5 thoughts on “Old Tricks, New Tricks

  1. Civility,

    What am I missing here? The daughter of the Vice-president of Cuba defects to the USA. How does that lay shame on mankind? How does posting that news item here make Humberto guilty of preying on humanity’s misfortune? How is reporting news “the worst crime”?

    Is Senor Murillo’s heart broken that his daughter has left home? Perhaps. So why doesn’t he pop over and visit her? Tamp isn’t that far away. Oh right, the government of Cuba won’t allow him to go. If there are criminals preying on humanity’s misfortune, their name is “Castro”. It is a crying shame they imprison the entire nation of Cuba.

  2. The action’s that you speak of, lay shame on mankind.To prey on humanity’s misfortune, the worst crime.

    @Humberto Capro, Get your own Blog!

  3. THIS SOUND LIKE A Corin Tellado PAPERBACK NOVEL OR A TELENOVELA! WITH CASTROFASCISM THROWN IN FOR POLITICAL OVERTONES!

    MIAMI HERALD: Aunt says the daughter of Cuba’s vice president defected for love. The daughter of Cuba’s vice president defected because she has a boyfriend in Florida, her family said. – BY JUAN O. TAMAYO

    The tale of the Cuban vice president’s daughter who defected may turn out to be a love story after all.

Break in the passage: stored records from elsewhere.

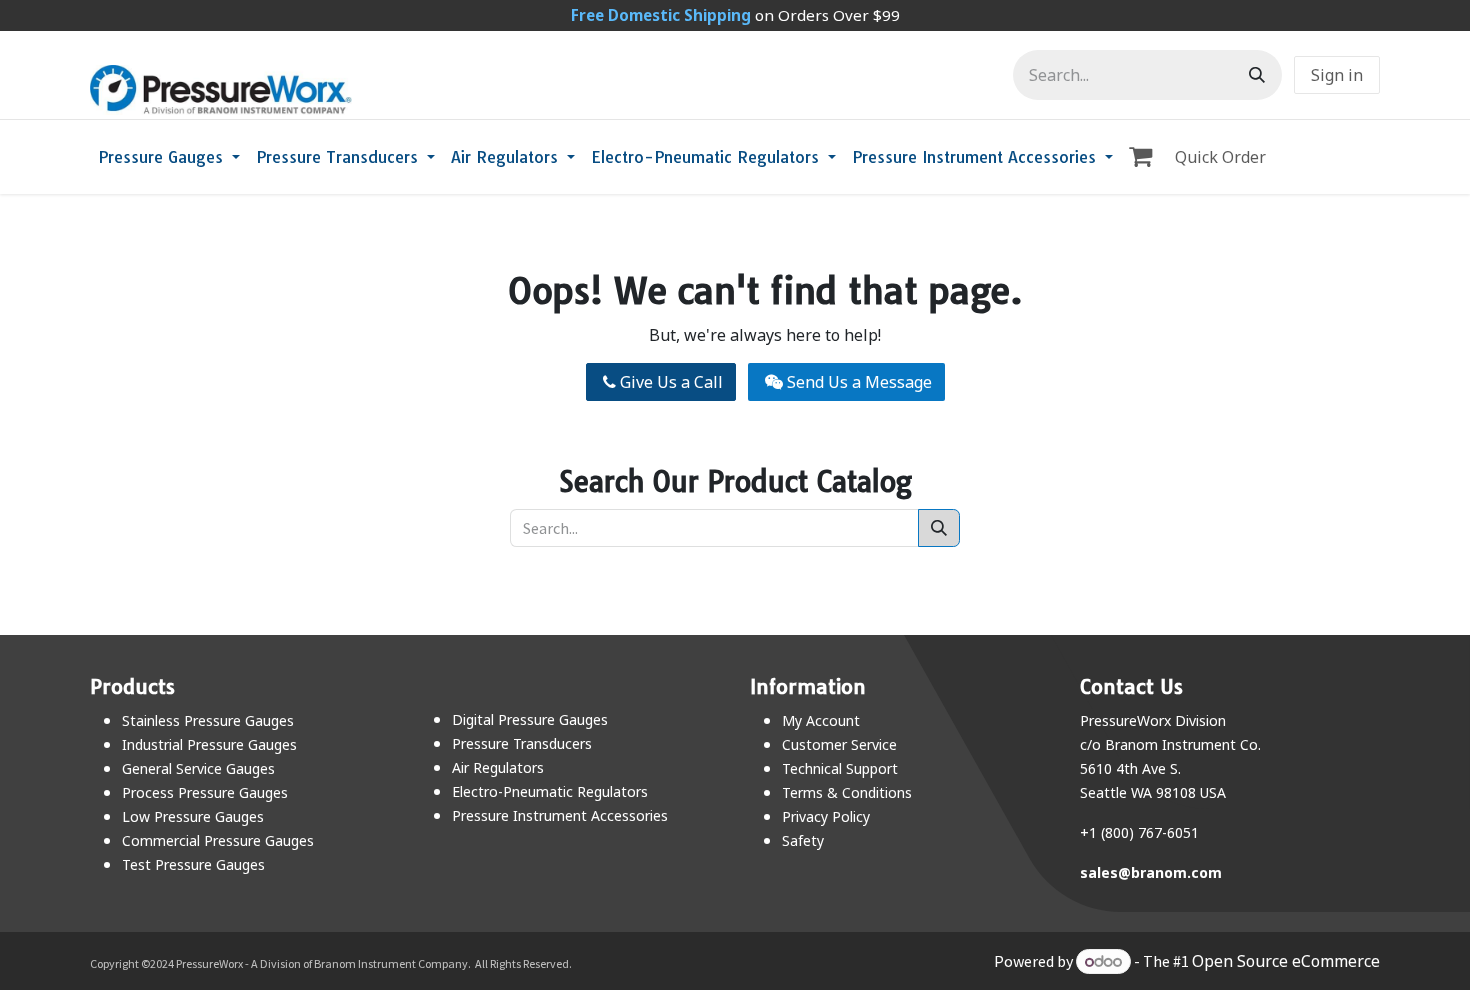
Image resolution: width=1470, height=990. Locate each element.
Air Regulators (498, 767)
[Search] (1257, 75)
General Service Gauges (198, 768)
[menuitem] (169, 157)
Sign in (1337, 75)
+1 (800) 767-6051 (1139, 832)
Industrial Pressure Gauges (209, 744)
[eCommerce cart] (1144, 157)
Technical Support (840, 768)
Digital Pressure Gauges (530, 719)
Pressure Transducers (522, 743)
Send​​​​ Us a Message (857, 382)
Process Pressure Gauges (205, 792)
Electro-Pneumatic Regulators (550, 791)
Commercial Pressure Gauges (218, 840)
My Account (821, 720)
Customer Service (839, 744)
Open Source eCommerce (1286, 961)
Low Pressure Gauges (193, 816)
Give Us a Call (669, 382)
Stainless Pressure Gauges (208, 720)
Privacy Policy (826, 816)
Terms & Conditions (847, 792)
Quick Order (1220, 157)
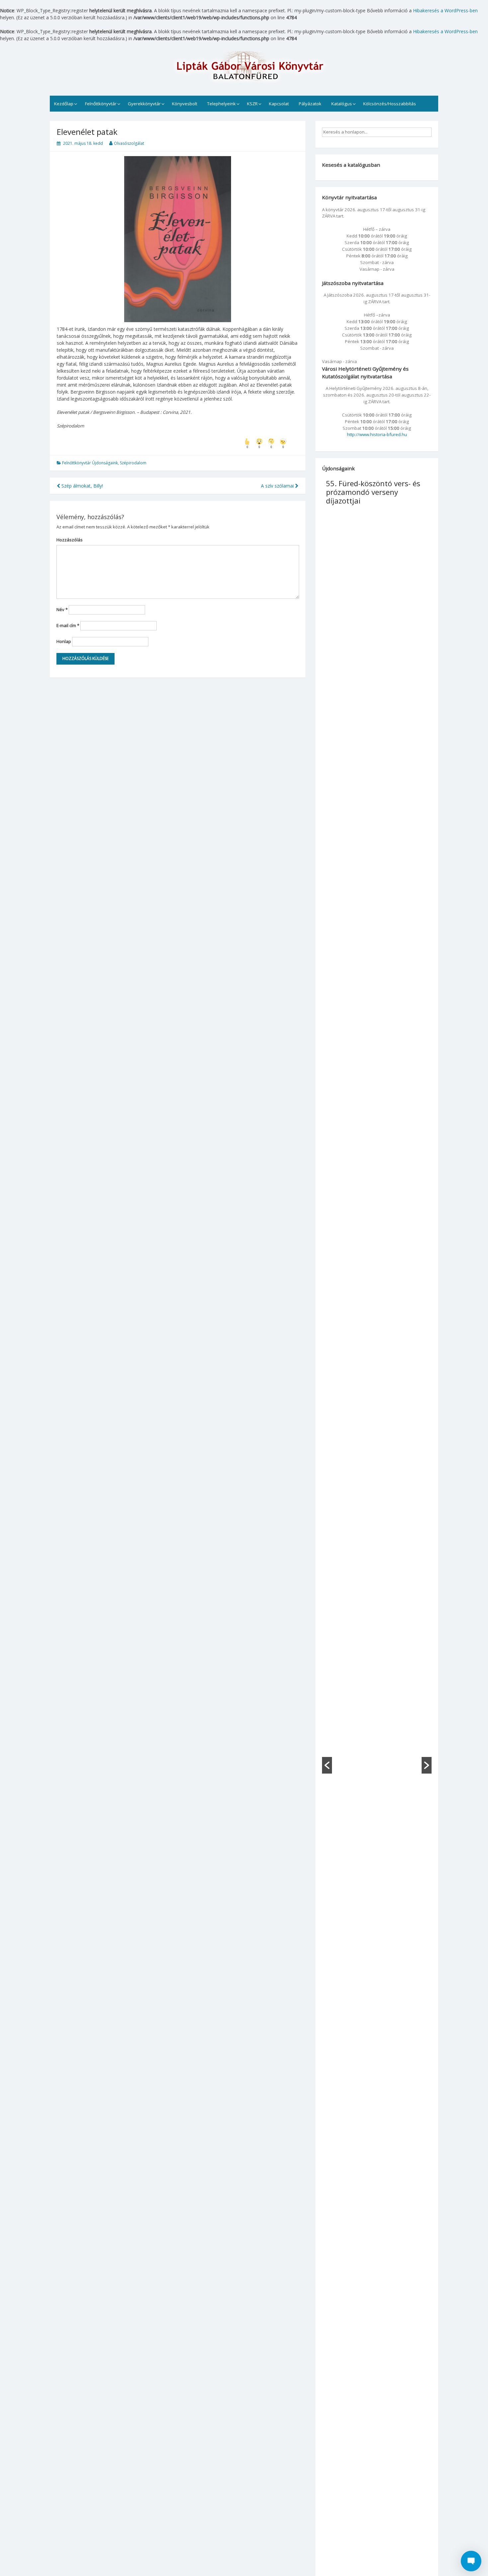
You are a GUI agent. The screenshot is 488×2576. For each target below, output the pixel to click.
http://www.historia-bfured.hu (377, 434)
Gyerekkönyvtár (144, 104)
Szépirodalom (133, 463)
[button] (327, 1765)
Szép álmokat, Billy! (81, 486)
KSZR (252, 104)
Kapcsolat (279, 104)
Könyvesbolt (184, 104)
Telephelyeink (221, 104)
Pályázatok (310, 104)
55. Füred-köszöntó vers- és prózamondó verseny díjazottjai (373, 492)
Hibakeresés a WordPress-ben (445, 10)
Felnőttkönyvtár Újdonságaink (90, 463)
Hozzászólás (69, 540)
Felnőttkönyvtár (101, 104)
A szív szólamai (278, 486)
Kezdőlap (63, 104)
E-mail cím (67, 625)
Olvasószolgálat (129, 143)
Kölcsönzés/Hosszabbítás (389, 104)
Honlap (63, 641)
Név (62, 609)
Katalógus (341, 104)
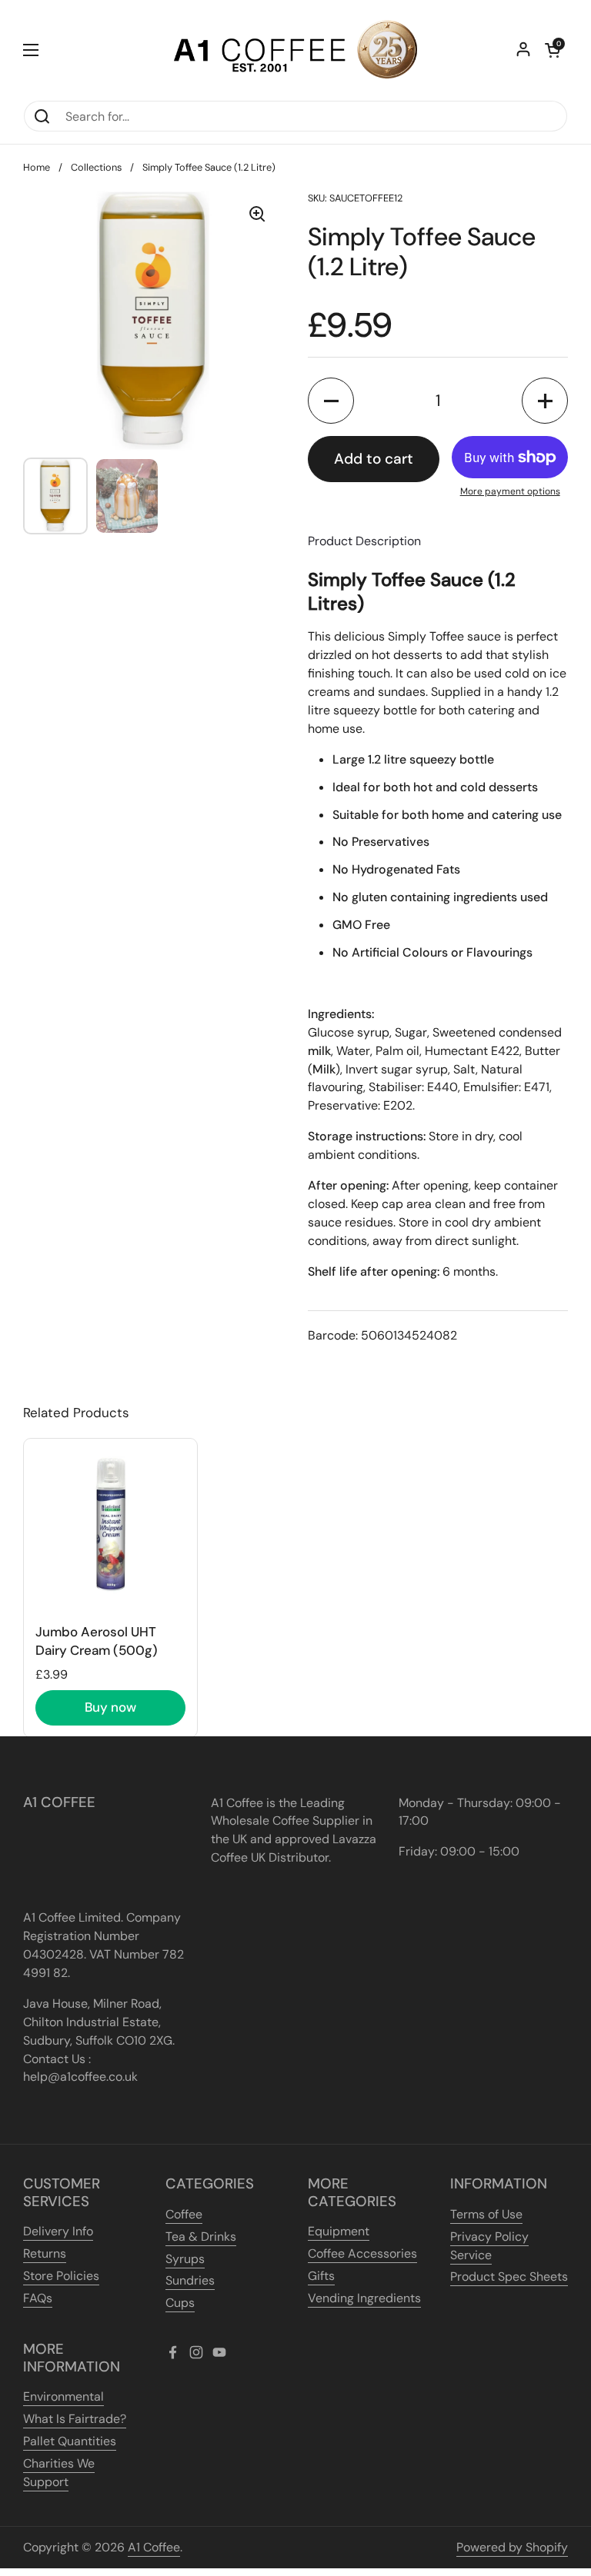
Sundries (190, 2280)
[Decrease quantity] (331, 401)
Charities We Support (59, 2472)
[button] (552, 50)
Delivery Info (58, 2231)
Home (36, 167)
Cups (180, 2303)
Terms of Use (486, 2214)
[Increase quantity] (545, 401)
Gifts (321, 2276)
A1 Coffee (154, 2547)
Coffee (183, 2214)
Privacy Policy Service (489, 2245)
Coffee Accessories (362, 2253)
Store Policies (61, 2276)
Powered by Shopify (512, 2547)
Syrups (185, 2259)
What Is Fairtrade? (74, 2419)
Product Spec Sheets (509, 2276)
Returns (44, 2253)
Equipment (338, 2231)
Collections (96, 167)
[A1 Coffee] (295, 50)
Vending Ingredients (364, 2298)
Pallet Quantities (69, 2441)
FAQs (37, 2298)
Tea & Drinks (200, 2236)
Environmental (63, 2396)
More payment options (510, 491)
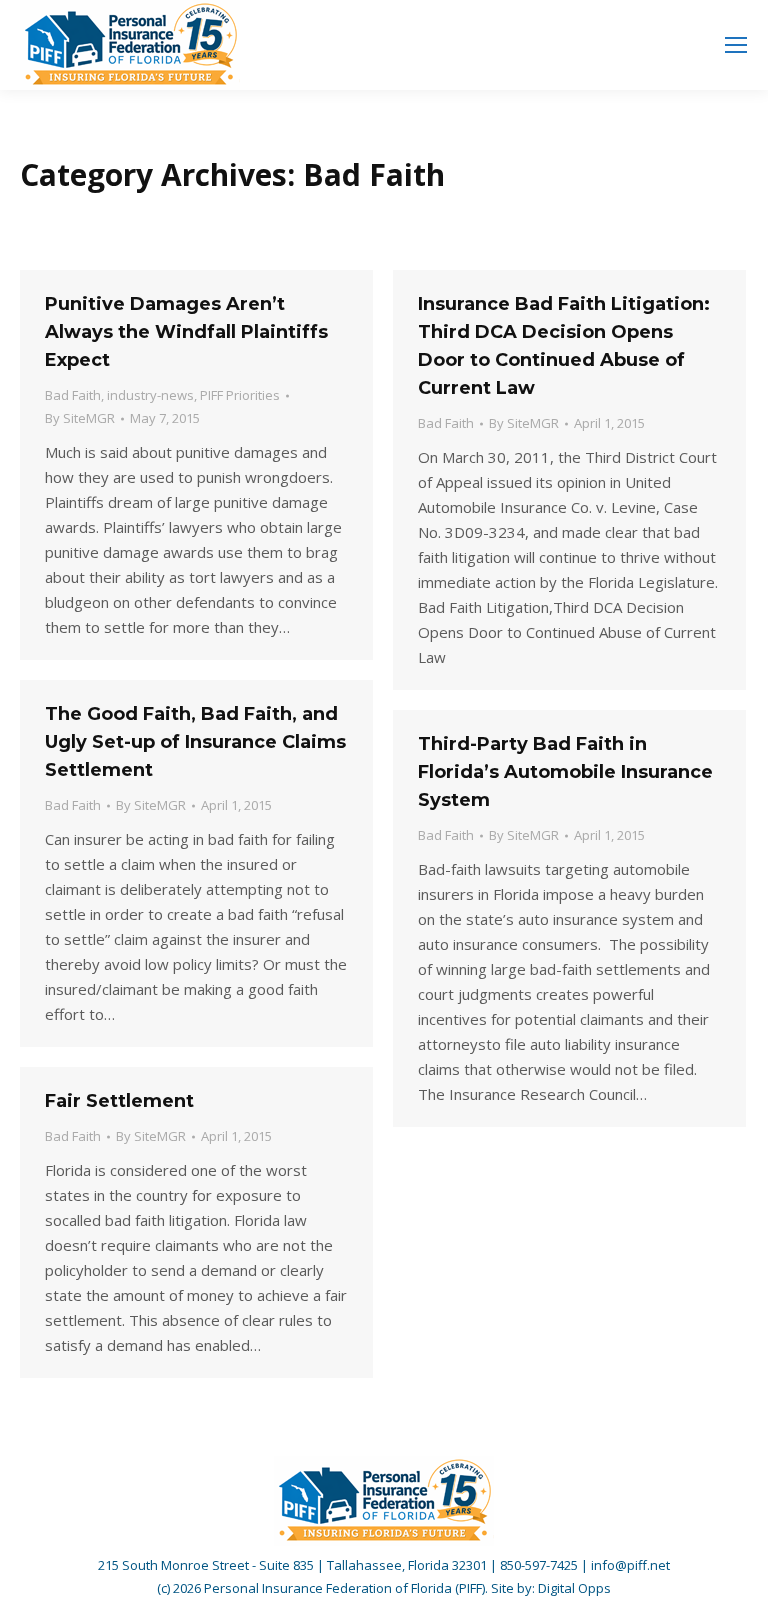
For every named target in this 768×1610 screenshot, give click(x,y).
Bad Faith (73, 395)
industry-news (150, 395)
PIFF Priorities (240, 395)
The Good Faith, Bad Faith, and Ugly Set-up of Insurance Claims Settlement (195, 742)
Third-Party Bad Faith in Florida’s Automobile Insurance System (565, 772)
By (80, 418)
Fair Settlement (119, 1101)
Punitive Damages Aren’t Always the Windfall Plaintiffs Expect (186, 332)
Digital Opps (574, 1588)
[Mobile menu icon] (736, 45)
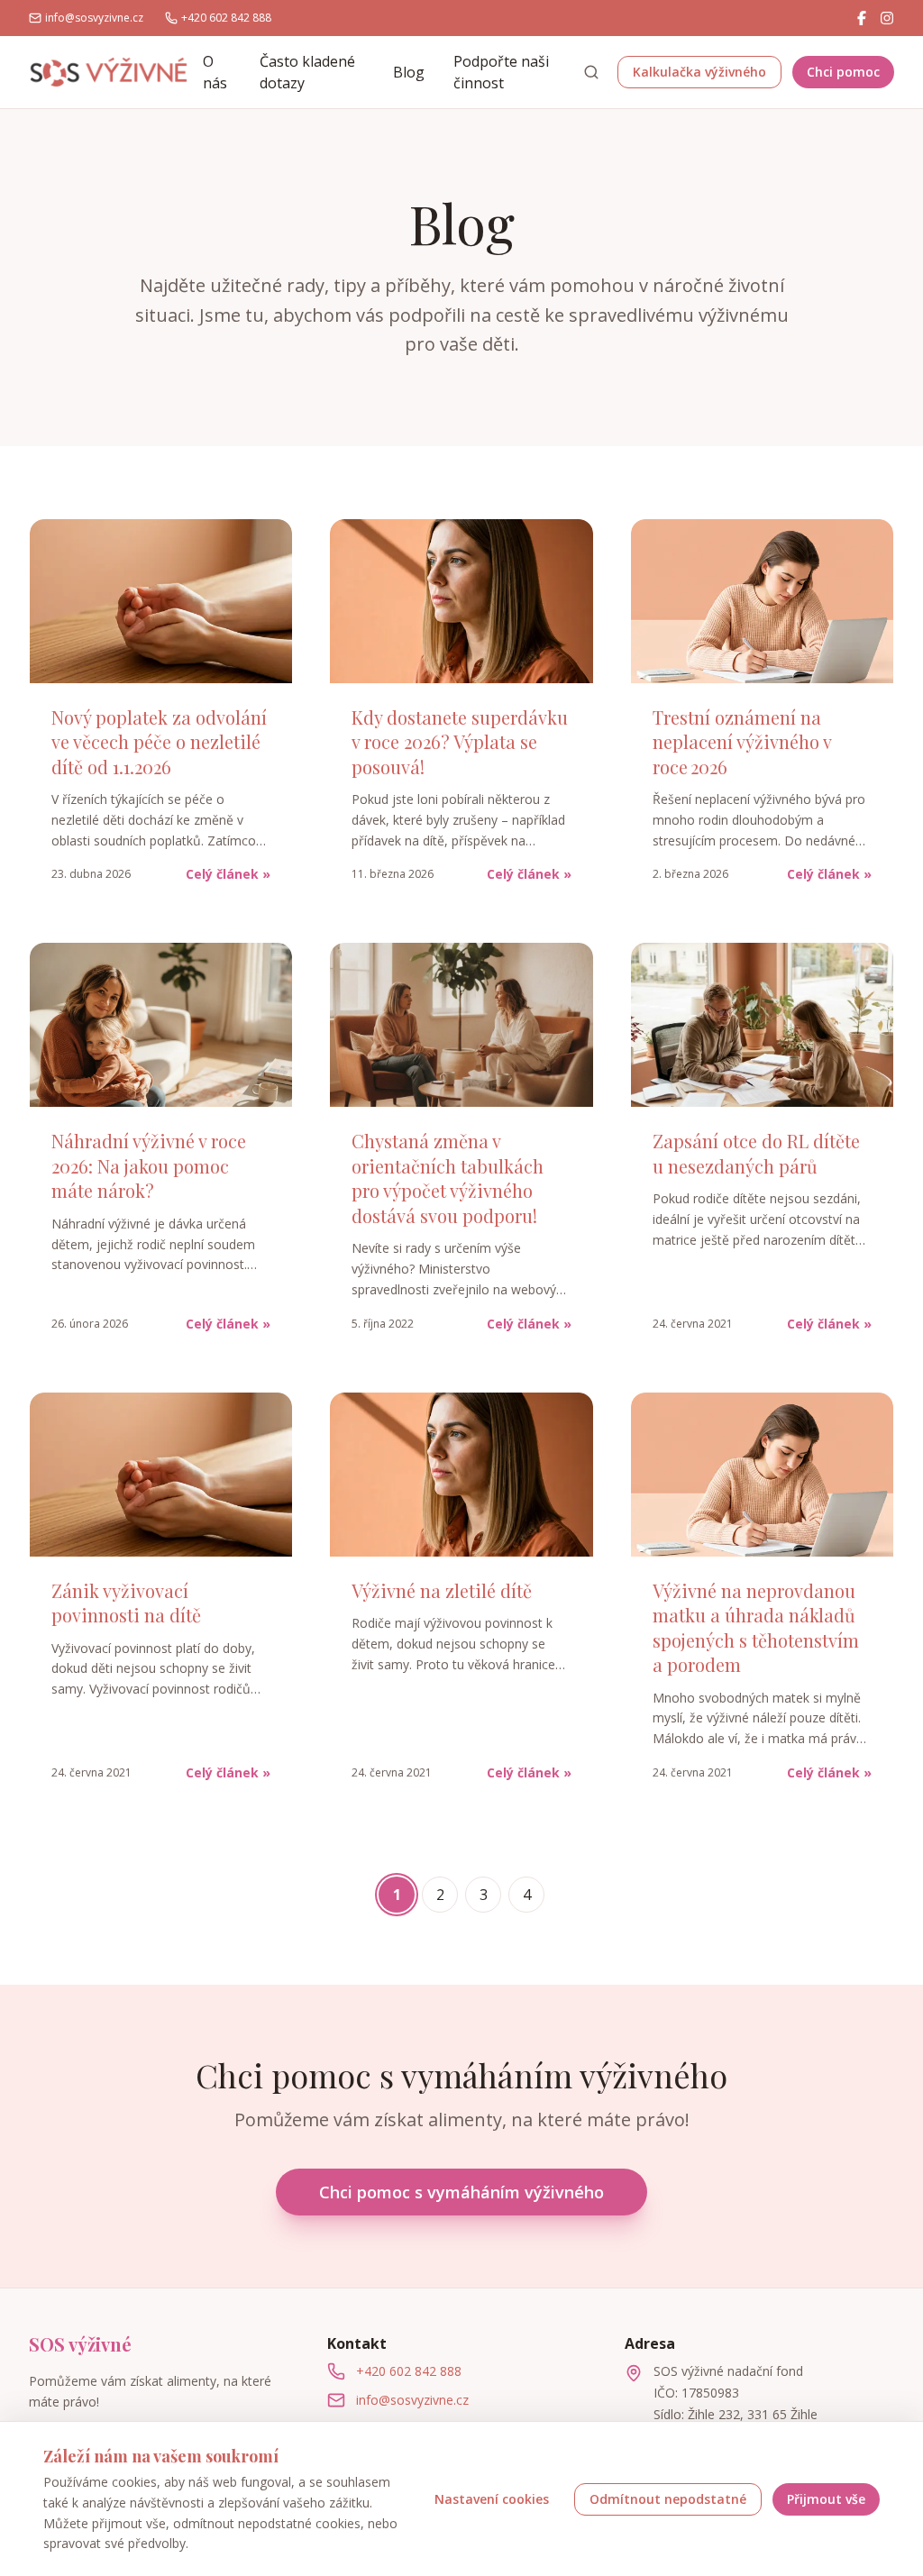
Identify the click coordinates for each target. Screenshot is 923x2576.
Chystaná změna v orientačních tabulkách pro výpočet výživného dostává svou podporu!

Glenda Murillo went to Tampa to be with her boyfriend and not for political reasons, her aunt declared Tuesday.
    Murillo has a boyfriend in Tampa and left Cuba “for personal and not political reasons,” the aunt, Idania Diaz, told El Nuevo Herald in a polite but brief phone conversation from her home in Tampa.

    What’s more, Murillo is not married, the aunt added, regardless of what El Nuevo was told by the mystery man who answered her cell phone in Havana and claimed to be her husband.

    Murillo’s defection, first reported by El Nuevo Herald on Monday, drew intense news interest because her father is vice president of Cuba’s ruling Council of State and member of the powerful political bureau of the island’s Communist Party.

    Idania Diaz told El Nuevo Herald in a phone conversation that her niece left Cuba and was living with her in Tampa to be with her boyfriend, whom she declined to identify.

    But it was clear that Diaz spoke with the newspaper primarily to ask about the mystery man who identified himself as Murillo’s husband when the newspaper called her cell number in Havana last week to inquire about her case. The man confirmed she was in Tampa, said she would not make any comment and declined to give his name.

    Diaz, who told El Nuevo that Murillo was next to her during the phone chat, confirmed the cell number called by the newspaper belonged to Murillo and added that her niece had arranged to sell the phone before she left to a man she did not know.

    “We don’t know who that might have been, the man who answered,” Diaz added.

    Diaz also noted that Murillo was happy to be in Tampa, but hung up quickly when she was asked about a report that Marino Murillo cried when he learned that his daughter had defected and was in Tampa.

    Her husband, Boris Loynaz, also told a Univision 23 television news crew outside the couple’s home in Tampa that Murillo was happy to be in the United States and declined comment on the report that the father had broken down in tears.

    CLICK FOR ENTIRE ARTICLE!

    http://www.miamiherald.com/2012/08/28/2972836/aunt-says-the-daughter-of-cubas.html

    María del Socorro Tellado López (April 25, 1927, El Franco, Asturias – April 11, 2009), known as Corín Tellado, was a prolific Spanish writer of romantic novels and photonovels that were best-sellers in several Spanish-language countries. She published more than 4,000 novels and sold more than 400-million books which have been translated into several languages. She is listed in the 1994 Guinness World Records as having sold the most books written in Spanish.